TASK PROMPT:
Repeat the listing exactly, line by line.

STORED DATA:
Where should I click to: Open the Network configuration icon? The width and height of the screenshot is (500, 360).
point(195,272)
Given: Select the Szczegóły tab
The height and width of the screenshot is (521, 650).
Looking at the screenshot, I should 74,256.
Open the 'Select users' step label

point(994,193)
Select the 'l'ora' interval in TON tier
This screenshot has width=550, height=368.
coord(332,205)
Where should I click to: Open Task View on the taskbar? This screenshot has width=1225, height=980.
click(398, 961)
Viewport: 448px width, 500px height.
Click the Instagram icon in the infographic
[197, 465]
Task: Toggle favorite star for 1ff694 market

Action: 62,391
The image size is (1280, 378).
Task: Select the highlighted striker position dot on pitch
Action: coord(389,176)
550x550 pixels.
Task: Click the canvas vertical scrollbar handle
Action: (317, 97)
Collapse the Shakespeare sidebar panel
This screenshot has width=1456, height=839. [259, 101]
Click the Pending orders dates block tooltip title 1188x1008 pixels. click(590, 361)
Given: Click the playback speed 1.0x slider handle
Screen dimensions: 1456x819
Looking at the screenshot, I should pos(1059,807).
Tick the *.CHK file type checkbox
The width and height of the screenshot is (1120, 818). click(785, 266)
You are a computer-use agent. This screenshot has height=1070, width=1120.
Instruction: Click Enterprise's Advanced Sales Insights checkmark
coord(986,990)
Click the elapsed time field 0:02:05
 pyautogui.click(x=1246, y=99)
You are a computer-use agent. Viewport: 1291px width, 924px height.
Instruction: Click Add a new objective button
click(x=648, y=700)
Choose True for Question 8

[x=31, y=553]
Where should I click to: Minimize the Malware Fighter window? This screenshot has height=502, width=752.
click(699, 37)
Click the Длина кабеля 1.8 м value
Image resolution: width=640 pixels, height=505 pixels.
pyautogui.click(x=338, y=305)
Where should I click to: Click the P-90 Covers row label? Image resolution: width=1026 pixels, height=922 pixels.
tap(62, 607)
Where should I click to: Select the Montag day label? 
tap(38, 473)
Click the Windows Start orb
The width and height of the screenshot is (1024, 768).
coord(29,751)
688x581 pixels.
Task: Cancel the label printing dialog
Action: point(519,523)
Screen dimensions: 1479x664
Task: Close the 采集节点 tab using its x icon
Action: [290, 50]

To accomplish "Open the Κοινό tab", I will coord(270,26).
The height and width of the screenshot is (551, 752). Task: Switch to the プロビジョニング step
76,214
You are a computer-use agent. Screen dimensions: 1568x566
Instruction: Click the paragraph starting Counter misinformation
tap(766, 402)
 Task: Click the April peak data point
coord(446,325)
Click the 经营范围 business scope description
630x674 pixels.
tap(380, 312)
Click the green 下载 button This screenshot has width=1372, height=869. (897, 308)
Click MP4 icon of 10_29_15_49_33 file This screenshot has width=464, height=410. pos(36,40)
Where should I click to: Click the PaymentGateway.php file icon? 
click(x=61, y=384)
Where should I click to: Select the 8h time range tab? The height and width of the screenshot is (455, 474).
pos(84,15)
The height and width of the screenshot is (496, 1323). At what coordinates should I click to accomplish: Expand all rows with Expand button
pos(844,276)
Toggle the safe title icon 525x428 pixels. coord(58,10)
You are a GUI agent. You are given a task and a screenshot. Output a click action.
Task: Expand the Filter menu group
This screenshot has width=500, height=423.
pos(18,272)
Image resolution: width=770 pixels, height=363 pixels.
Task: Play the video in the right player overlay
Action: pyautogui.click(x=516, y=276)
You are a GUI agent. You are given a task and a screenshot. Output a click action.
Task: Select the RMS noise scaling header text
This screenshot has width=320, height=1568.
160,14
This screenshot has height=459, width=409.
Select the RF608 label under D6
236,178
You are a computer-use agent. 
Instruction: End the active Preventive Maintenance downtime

EXERCISE SOLUTION:
Where should I click to: Open the Network configuration icon? The width and height of the screenshot is (500, 360).
point(195,272)
Given: Select the Szczegóły tab
The height and width of the screenshot is (521, 650).
Looking at the screenshot, I should 74,256.
Open the 'Select users' step label

point(994,193)
Select the 'l'ora' interval in TON tier
This screenshot has width=550, height=368.
coord(332,205)
Where should I click to: Open Task View on the taskbar? This screenshot has width=1225, height=980.
click(398, 961)
Viewport: 448px width, 500px height.
Click the Instagram icon in the infographic
[197, 465]
Task: Toggle favorite star for 1ff694 market

Action: 62,391
The image size is (1280, 378).
Task: Select the highlighted striker position dot on pitch
Action: coord(389,176)
550x550 pixels.
Task: Click the canvas vertical scrollbar handle
Action: (317, 97)
Collapse the Shakespeare sidebar panel
This screenshot has width=1456, height=839. [259, 101]
Click the Pending orders dates block tooltip title 1188x1008 pixels. click(590, 361)
Given: Click the playback speed 1.0x slider handle
Screen dimensions: 1456x819
Looking at the screenshot, I should pos(1059,807).
Tick the *.CHK file type checkbox
The width and height of the screenshot is (1120, 818). click(785, 266)
You are a computer-use agent. This screenshot has height=1070, width=1120.
Instruction: Click Enterprise's Advanced Sales Insights checkmark
coord(986,990)
Click the elapsed time field 0:02:05
 pyautogui.click(x=1246, y=99)
You are a computer-use agent. Viewport: 1291px width, 924px height.
Instruction: Click Add a new objective button
click(x=648, y=700)
Choose True for Question 8

[x=31, y=553]
Where should I click to: Minimize the Malware Fighter window? This screenshot has height=502, width=752.
click(699, 37)
Click the Длина кабеля 1.8 м value
Image resolution: width=640 pixels, height=505 pixels.
pyautogui.click(x=338, y=305)
Where should I click to: Click the P-90 Covers row label? Image resolution: width=1026 pixels, height=922 pixels.
tap(62, 607)
Where should I click to: Select the Montag day label? 
tap(38, 473)
Click the Windows Start orb
The width and height of the screenshot is (1024, 768).
coord(29,751)
688x581 pixels.
Task: Cancel the label printing dialog
Action: point(519,523)
Screen dimensions: 1479x664
Task: Close the 采集节点 tab using its x icon
Action: [290, 50]

To accomplish "Open the Κοινό tab", I will coord(270,26).
The height and width of the screenshot is (551, 752). Task: Switch to the プロビジョニング step
76,214
You are a computer-use agent. Screen dimensions: 1568x566
Instruction: Click the paragraph starting Counter misinformation
tap(766, 402)
 Task: Click the April peak data point
coord(446,325)
Click the 经营范围 business scope description
630x674 pixels.
tap(380, 312)
Click the green 下载 button This screenshot has width=1372, height=869. (897, 308)
Click MP4 icon of 10_29_15_49_33 file This screenshot has width=464, height=410. pos(36,40)
Where should I click to: Click the PaymentGateway.php file icon? 
click(x=61, y=384)
Where should I click to: Select the 8h time range tab? The height and width of the screenshot is (455, 474).
pos(84,15)
The height and width of the screenshot is (496, 1323). At what coordinates should I click to accomplish: Expand all rows with Expand button
pos(844,276)
Toggle the safe title icon 525x428 pixels. coord(58,10)
You are a GUI agent. You are given a task and a screenshot. Output a click action.
Task: Expand the Filter menu group
This screenshot has width=500, height=423.
pos(18,272)
Image resolution: width=770 pixels, height=363 pixels.
Task: Play the video in the right player overlay
Action: pyautogui.click(x=516, y=276)
You are a GUI agent. You are given a task and a screenshot. Output a click action.
Task: Select the RMS noise scaling header text
This screenshot has width=320, height=1568.
160,14
This screenshot has height=459, width=409.
Select the RF608 label under D6
236,178
You are a computer-use agent. 
Instruction: End the active Preventive Maintenance downtime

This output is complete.